Evet, genel manada bir çekilme var, bu görülüyor ve hissediliyor. Sadece bir noktada pürüz var. El Tenf (Tanf) üssü var Deyrizor'da, Irak sınırında bir yer. Orada çekilmenin hiç yaşanmadığını bilgisi var. Hatta ABD'nin 120 ile 200 arasında bir asker takviyesi gündemde oraya. Yani çekilme topyekün değil.
Peki Kamışlı dışında durumlar nasıl? Kobane ya da Rasulayn'da konuşulanlar nedir?

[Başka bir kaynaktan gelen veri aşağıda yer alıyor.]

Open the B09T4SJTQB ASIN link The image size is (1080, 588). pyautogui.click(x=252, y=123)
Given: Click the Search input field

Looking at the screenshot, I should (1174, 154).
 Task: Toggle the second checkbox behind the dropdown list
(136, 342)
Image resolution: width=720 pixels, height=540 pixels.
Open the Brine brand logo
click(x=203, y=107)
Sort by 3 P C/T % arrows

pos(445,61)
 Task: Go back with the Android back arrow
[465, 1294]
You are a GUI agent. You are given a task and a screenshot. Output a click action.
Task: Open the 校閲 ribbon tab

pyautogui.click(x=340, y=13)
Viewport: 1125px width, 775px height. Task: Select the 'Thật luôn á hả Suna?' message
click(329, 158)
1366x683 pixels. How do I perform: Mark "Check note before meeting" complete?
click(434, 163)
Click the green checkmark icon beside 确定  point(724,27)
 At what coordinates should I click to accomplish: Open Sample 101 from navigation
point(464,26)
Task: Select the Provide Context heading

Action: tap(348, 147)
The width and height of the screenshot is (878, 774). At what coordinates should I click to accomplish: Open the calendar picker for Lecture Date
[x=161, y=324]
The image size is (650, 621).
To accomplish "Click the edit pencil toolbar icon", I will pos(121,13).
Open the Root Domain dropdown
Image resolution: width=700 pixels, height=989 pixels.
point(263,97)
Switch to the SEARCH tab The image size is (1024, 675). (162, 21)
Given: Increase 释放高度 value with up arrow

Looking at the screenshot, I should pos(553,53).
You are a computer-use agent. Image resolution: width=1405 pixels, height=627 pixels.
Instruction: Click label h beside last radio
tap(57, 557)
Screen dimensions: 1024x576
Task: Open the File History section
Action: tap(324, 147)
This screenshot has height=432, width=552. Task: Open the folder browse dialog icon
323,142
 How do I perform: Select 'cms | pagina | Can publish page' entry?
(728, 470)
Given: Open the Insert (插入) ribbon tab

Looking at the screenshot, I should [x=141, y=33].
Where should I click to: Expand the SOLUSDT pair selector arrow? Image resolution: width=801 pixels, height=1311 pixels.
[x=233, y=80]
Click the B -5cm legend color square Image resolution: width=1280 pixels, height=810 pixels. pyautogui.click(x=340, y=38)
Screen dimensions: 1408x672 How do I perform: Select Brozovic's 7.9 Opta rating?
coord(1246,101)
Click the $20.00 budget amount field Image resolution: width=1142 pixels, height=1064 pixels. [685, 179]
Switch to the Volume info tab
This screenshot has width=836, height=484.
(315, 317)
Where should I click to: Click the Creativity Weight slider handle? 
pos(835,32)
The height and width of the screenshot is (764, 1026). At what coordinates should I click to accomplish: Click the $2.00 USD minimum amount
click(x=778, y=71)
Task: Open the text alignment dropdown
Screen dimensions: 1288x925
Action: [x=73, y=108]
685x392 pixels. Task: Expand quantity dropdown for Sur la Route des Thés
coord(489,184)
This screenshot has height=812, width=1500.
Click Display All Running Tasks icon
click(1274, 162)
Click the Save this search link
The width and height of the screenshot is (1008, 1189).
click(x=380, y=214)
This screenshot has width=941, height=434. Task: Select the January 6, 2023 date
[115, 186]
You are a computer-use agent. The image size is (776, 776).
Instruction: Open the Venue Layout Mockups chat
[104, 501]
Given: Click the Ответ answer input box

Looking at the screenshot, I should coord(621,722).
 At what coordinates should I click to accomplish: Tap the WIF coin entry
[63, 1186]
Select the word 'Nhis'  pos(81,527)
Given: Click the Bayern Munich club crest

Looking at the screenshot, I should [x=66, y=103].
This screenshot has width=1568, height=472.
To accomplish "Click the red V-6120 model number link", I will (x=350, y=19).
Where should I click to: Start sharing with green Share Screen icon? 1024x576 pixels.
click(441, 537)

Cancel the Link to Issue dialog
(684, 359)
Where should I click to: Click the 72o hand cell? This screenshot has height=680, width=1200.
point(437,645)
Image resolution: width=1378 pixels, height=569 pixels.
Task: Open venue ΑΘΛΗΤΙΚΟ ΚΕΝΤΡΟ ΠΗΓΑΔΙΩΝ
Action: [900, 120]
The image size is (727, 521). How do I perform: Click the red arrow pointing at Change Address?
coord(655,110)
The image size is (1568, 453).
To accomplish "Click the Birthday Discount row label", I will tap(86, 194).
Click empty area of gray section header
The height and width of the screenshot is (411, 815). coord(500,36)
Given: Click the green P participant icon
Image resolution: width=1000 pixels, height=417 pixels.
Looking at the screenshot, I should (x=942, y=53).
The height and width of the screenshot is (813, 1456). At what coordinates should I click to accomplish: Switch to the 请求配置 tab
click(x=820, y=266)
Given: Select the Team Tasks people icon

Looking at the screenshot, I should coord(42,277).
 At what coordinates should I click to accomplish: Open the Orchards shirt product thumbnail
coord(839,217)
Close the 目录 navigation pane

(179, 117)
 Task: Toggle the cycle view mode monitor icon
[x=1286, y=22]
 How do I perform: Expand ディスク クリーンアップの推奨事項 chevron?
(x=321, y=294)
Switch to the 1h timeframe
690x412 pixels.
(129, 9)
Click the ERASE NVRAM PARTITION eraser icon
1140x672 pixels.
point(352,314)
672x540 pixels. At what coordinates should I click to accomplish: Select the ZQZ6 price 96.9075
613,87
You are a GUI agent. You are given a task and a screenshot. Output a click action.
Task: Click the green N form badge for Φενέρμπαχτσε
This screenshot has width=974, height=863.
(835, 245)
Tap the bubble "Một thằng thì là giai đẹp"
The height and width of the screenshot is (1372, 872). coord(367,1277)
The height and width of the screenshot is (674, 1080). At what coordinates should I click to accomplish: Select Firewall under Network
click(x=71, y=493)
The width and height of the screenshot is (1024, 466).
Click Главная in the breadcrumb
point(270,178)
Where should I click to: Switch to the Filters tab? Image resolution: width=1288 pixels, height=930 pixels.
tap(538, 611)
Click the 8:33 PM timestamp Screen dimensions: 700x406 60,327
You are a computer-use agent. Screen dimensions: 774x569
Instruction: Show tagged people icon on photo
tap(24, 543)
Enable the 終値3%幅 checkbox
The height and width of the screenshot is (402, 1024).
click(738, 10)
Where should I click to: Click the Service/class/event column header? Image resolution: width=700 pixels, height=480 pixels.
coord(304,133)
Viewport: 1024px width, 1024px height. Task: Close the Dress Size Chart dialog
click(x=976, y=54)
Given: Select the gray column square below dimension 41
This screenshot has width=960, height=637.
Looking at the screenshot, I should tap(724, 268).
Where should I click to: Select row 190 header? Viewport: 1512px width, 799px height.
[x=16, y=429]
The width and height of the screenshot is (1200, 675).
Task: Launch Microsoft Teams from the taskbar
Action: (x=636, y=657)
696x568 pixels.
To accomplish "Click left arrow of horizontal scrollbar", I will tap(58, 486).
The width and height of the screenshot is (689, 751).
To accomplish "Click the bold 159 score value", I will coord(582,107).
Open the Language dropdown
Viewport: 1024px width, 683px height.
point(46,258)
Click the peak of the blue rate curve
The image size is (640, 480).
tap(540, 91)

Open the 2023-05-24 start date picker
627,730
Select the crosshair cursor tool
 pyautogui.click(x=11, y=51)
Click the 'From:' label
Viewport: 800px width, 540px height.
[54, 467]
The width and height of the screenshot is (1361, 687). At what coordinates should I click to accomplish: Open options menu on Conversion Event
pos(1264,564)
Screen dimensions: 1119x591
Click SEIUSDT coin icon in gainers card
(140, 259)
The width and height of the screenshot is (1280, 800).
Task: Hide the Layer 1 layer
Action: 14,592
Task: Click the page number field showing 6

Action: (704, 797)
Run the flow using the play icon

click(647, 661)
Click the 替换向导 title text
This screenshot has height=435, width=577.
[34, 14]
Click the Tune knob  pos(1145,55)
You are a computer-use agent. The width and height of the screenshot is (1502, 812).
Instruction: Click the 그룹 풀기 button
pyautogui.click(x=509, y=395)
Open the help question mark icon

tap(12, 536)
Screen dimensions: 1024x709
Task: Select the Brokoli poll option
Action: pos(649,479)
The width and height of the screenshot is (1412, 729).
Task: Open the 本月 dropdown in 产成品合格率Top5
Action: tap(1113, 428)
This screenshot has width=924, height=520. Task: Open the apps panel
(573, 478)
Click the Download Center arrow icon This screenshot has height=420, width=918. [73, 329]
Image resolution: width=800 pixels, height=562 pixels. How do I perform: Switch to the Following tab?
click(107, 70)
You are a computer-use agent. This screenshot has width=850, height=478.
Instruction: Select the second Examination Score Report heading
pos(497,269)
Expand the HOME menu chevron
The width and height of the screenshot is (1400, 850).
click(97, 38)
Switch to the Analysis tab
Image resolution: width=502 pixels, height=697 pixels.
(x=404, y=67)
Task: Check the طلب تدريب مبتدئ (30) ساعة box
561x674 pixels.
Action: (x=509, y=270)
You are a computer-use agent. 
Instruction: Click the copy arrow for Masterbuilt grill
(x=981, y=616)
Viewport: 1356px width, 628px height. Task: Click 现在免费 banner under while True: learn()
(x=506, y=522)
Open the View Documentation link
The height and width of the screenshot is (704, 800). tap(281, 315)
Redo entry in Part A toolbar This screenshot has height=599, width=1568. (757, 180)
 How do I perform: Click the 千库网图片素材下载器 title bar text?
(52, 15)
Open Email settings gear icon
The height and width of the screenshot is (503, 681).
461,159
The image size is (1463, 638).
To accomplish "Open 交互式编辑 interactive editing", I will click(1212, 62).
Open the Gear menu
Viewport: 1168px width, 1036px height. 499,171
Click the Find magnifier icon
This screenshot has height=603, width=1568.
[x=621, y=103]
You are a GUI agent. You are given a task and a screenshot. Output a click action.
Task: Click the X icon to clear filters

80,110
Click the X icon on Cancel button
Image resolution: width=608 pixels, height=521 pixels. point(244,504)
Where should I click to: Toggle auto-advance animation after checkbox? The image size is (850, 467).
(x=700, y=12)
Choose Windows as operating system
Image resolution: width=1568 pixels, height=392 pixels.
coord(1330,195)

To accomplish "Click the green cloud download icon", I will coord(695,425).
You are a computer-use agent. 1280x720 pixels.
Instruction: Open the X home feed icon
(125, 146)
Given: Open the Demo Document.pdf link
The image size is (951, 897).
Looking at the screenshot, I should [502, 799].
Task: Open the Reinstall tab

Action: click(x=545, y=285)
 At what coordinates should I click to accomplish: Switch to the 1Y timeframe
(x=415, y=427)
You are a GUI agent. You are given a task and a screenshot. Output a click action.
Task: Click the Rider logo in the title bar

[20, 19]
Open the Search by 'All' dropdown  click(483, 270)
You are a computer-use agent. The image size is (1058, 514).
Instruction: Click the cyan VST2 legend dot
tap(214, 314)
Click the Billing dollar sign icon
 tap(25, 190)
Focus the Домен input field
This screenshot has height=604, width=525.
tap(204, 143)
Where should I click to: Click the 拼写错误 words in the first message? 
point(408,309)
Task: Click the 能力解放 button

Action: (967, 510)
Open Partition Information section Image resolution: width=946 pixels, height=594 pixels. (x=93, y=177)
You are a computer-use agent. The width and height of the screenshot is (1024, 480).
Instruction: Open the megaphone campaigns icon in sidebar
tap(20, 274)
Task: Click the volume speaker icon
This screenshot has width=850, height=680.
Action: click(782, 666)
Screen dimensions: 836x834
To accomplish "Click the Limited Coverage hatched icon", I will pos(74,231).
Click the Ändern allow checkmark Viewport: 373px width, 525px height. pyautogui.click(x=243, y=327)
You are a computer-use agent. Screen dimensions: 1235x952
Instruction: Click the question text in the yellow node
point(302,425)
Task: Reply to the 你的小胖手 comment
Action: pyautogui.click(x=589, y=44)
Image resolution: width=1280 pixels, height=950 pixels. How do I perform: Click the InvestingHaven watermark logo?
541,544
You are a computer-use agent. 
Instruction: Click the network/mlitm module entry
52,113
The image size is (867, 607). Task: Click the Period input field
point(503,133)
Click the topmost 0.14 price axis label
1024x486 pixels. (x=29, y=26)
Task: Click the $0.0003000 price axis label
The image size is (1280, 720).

Kamışlı'da hayat normale dönmeye başladı. Rasulayn savaş alanı hâlâ, çatışma devam ediyor biliyorsunuz orada. Kobane'de de önemli bir hareketlilik yok çünkü Suriye Ordusu da oraya giriyor. Tel Abyad ve Rasulayn dışında bir sorum yok şu an. Diğer bölgelerde rutin hayat devam ediyor. Bu gelişmeler Suriye Ordusu için davetkar bir zemin sunuyor. Çünkü ordunun olduğu yerlerde savaş ortamı ortadan kalkıyor.
'ÇOK CİDDİ BİR ÖFKE VAR'
Suriye basını Türkiye'ye nasıl bakıyor nasıl ele alıyor? Suriyeli emekçilerin bakışında neler değişti?
Çok ciddi bir öfke var. Belki de savaşın başladığı ilk zamanlardan bugüne en yüksek boyutunda. Biliyorsunuz Erdoğan buradaki silahlı muhalifleri destekledi, onlara askeri destekte bulundu. Bu durum bir sürü tepki doğurdu. Suriye'de insanlar protesto ettiler bunu. Ama bugün yaşananlar çok daha ileri boyutta. Türkiye'den ziyade Erdoğan'a dönük tepkiler var. Erdoğan için "hani Müslümandı, hani Müslüman dostuydu neden bugün Müslümanların üzerine bombalar yağdırıyor" deniliyor. "Hani Suriye halkının yanındaydı hani nerede" diyorlar. Erdoğan için Müslüman dostu nitelemesinden "İsrail ve Amerikan dostu" nitelemesine bir geçiş var Suriye halkında. Tabi bu nitelemeyi son yaşanan saldırılardan sonra tarif ediyorlar.
Peki ne değişti? Yani Afrin'e yapılan "Zeytin Dalı Herekatı"nda olmayan şey bugün nasıl oluştu?
Burada anahtar kelime medya. Erdoğan Arap Dünyasındaki medya gücünü kaybetti. Ben Suriye'den söz ediyorum ama Arapça yayın yapan bir sürü ülke için geçerli bu dediğim. Körfez ülkeleri de Erdoğan'a ve bu harekata karşı çıktı. Böyle olunca insanlar medyaya bakarak "Erdoğan bizim dostumuz değilmiş" diyorlar. Tabi anladılar ama çok geç oldu ne yazık ki. Bir de buna Arap dünyasının Suriye başlığında yaşadıkları bıkkınlığı ekleyebiliriz. Artık kimsenin Suriye'de açılan yeni bir cephe, yeni bir savaş diye başlayan cümlelere tahammülü kalmadı.
Herkes artık Suriye'nin iyi günlere her zamandan daha yakın olduğunu düşünüyor. Umarız bu beklenti boşa çıkmaz.